The stimulus did not work. Joblessness and misery of all kinds are increasing. The “green shoots” nonsense of the spring has subsided. It’s Nouriel Roubini’s hour, once again.
The question remains, and it is also hard to figure out, whether the recession is so bad we’ll have major deflation, or if the government’s money-printing strategy will devalue the currency and lead to hyperinflation? It’s the most important economic question of the times, and no one really knows the answer.
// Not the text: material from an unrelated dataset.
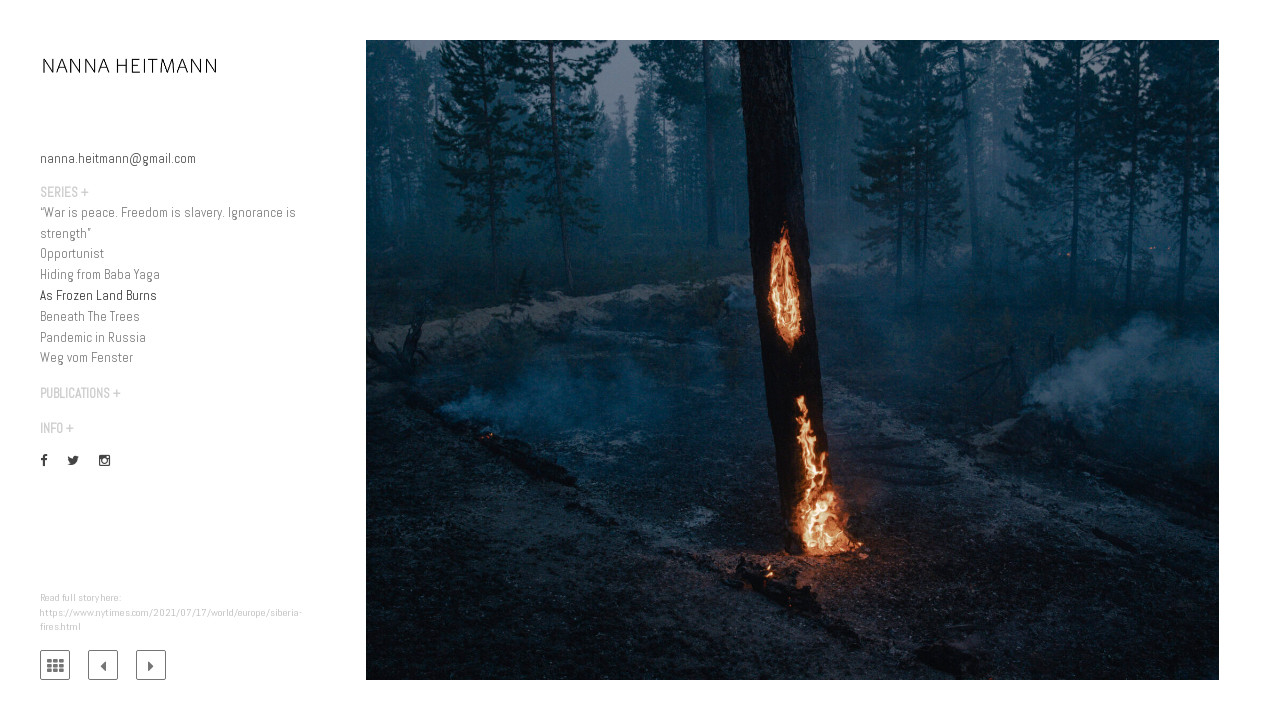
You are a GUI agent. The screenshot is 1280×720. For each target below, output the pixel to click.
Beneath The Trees (90, 316)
I lean towards inflation, but the data seems now to point more the other way. I am a crappy prognosticator in any case, but I do think prices will go up and output down in the usual “stagflationary” supply shock, as I said way back when. Whether one or the other factor–i.e., the deflationary or inflationary trend–is dominant, I don’t know. This is another way of saying, even if prices go up, I don’t think it will be signs of or helpful to a recovery, and we’re in for bad times one way or the other. I made this “stagflationary” point about the Bush stimulus way back in early 2008.
I do think it’s become clear (as it did under Carter) that fiscal stimulus and Keynesian ideas won’t work. That’s the meaning of the infamous chart showing the gap of rhetoric and reality on unemployment in the era of the huge Obama stimulus.
The only chart Obama really cares about are his popularity poll numbers, of course. And even that’s starting to slip.